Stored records
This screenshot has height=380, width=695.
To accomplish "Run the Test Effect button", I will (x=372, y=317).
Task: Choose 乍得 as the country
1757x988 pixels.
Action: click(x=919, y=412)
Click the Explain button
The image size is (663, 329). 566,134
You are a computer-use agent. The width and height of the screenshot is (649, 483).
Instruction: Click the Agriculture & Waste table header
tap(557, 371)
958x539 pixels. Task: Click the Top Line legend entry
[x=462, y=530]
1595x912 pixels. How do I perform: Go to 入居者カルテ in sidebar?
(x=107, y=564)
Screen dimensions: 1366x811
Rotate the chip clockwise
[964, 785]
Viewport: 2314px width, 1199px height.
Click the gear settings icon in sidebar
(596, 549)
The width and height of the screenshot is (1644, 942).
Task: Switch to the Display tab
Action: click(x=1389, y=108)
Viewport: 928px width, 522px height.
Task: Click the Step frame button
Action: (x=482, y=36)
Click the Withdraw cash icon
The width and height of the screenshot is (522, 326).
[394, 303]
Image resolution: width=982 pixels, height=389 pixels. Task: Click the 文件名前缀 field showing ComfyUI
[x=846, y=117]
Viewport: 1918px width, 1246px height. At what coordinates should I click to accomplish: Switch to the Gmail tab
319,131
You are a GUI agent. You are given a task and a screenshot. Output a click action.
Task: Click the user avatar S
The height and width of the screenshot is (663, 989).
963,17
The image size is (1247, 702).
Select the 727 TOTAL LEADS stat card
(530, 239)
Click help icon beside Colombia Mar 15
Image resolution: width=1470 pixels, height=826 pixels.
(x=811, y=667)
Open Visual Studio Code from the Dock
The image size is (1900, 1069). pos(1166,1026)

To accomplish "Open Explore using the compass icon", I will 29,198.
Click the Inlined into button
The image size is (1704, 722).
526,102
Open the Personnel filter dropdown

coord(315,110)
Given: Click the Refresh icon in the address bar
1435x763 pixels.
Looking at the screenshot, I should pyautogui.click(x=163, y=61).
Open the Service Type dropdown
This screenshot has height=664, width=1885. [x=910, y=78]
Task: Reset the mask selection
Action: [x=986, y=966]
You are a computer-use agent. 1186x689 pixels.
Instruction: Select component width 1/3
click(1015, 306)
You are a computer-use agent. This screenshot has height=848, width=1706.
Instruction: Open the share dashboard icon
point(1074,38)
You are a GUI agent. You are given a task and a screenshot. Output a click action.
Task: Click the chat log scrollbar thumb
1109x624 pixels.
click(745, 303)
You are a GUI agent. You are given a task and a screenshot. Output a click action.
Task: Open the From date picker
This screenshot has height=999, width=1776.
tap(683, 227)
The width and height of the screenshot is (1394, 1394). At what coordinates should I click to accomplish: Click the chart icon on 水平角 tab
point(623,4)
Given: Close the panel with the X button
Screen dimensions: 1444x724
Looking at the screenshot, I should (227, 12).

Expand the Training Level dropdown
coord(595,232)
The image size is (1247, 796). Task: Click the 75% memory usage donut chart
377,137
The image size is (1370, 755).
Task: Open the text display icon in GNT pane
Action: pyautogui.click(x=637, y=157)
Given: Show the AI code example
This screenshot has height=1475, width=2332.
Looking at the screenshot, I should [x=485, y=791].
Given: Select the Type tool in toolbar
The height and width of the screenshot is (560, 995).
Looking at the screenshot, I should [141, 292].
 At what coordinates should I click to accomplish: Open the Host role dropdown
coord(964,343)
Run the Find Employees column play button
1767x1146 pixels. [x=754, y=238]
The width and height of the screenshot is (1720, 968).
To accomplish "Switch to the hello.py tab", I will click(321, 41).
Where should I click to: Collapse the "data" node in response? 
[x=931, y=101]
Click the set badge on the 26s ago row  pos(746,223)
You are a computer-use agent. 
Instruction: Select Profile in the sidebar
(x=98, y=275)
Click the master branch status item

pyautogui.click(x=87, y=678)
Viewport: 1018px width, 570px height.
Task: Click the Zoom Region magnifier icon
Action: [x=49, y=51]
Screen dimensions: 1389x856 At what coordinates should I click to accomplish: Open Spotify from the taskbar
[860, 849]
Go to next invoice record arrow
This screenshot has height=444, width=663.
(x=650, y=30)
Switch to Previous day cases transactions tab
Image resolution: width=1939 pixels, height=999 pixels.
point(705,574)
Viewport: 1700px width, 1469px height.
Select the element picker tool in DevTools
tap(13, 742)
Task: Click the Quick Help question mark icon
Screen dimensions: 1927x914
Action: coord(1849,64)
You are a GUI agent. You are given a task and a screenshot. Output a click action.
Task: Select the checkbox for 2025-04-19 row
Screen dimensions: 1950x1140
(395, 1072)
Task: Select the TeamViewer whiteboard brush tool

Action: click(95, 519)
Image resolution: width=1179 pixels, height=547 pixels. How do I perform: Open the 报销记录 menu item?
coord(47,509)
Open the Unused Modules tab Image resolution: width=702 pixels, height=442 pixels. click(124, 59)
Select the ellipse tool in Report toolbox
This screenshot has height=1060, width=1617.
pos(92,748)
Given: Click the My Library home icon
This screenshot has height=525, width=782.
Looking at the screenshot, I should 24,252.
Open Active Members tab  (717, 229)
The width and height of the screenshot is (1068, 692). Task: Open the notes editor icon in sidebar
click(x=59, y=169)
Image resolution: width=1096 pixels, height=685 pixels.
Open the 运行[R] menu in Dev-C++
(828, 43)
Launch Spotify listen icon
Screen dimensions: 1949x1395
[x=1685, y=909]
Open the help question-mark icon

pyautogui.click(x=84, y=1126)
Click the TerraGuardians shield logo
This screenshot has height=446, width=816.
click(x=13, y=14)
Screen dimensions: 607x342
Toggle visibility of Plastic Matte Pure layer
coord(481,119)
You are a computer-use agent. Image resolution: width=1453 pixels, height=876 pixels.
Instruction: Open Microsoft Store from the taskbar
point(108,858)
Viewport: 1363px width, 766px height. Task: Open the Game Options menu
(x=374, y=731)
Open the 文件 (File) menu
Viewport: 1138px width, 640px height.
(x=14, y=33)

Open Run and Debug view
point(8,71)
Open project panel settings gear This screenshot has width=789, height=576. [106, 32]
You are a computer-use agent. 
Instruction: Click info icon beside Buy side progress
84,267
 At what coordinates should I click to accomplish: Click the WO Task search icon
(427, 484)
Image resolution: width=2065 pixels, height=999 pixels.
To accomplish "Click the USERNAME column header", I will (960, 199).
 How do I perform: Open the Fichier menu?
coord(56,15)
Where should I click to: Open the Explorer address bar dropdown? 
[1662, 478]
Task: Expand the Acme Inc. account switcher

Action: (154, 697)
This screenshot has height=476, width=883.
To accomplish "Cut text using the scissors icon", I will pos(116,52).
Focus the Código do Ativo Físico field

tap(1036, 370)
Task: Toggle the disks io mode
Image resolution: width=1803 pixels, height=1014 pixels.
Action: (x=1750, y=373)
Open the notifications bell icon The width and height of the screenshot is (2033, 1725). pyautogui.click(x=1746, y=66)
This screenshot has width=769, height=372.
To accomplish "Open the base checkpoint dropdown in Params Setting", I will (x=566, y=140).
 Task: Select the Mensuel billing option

Exercise directions — Filter the entries above down to the lines that contain "computer".

Answer box —
You are a computer-use agent. The width and height of the screenshot is (649, 483).
You are a computer-use agent. 1186x689 pixels.
You are a computer-use agent. This screenshot has height=848, width=1706.
You are a computer-use agent. 
You are a computer-use agent. Image resolution: width=1453 pixels, height=876 pixels.
You are a computer-use agent. 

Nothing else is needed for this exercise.